Especially now that Lifering has gone public with its “dual diagnosis” email support list, this story from Scientific American is apropos to read. It’s primarily about PTSD in US military veterans, but due to PTSD occurrence being fairly high among alcoholics and addicts, it’s quite relevant to Lifering. It’s a good read for anybody who knows someone with PTSD, or someone suffering with its effects themselves.
It has a fair dose of “realism,” which I’ll note below the fold.
Here’s a key point:
Those of us who want to treat PTSD in the U.S. need to ask ourselves how best to treat PTSD in community under siege, where we’re attempting to help patients who were probably traumatized before, and are quite likely to be traumatized again.
The answer is that we may not be able to do so effectively. For many patients, we may only be able practice a form of battlefield medicine as we advocate for structural change and funding for preventive measures. Most short-term therapies require patients to be in a safe environment, as a prerequisite to effective treatment. The safety requirement immediately excludes a large segment of the population with PTSD. …

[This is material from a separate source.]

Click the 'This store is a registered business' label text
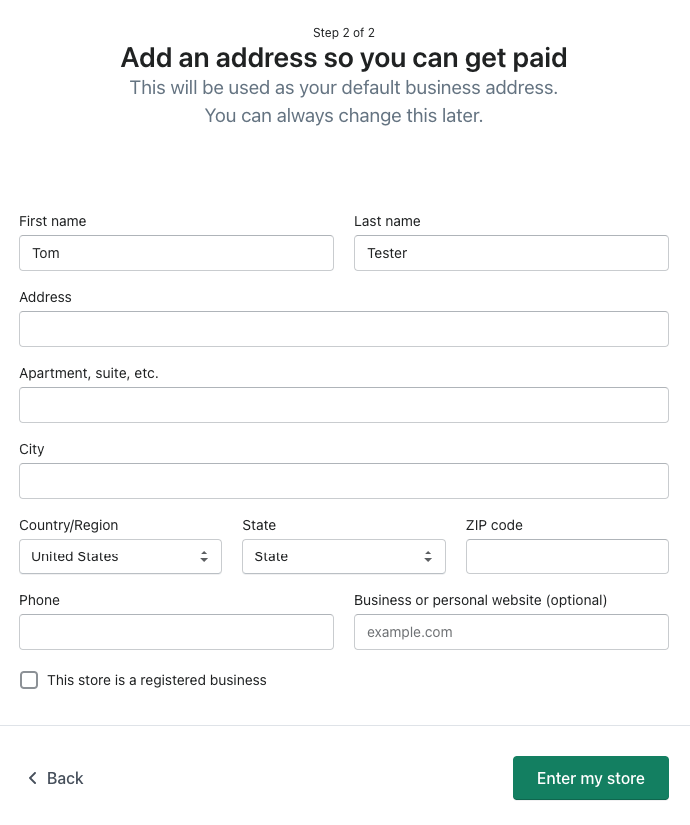 coord(157,680)
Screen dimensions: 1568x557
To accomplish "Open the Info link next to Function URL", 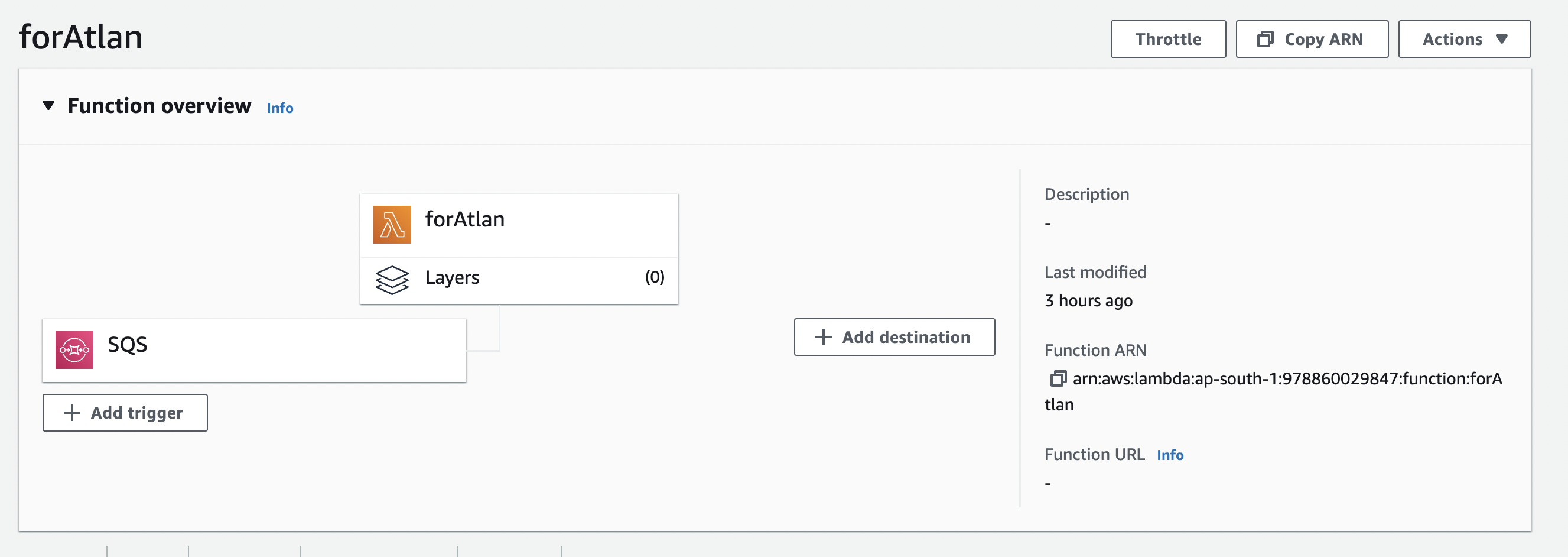I will (1169, 455).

Even if a patient gains access to short-term treatment, only a minority will find significant, long-term relief. For the majority, short-term treatment should be considered a bridge into long-term care for a chronic disorder. Claims to treatment effectiveness should not depend primarily on abating clinical symptoms, but on reintegrating the patient, and on improving and maintaining the patient’s ability to function in daily life. The clinical symptoms of survivors may fluctuate, but function is a life-long problem for the majority of them, even when their PTSD symptoms may be subclinical.
Whatever the cause of your PTSD, or that of a friend or loved one, and whatever symptoms you or they suffer, and to what degree, these are good points.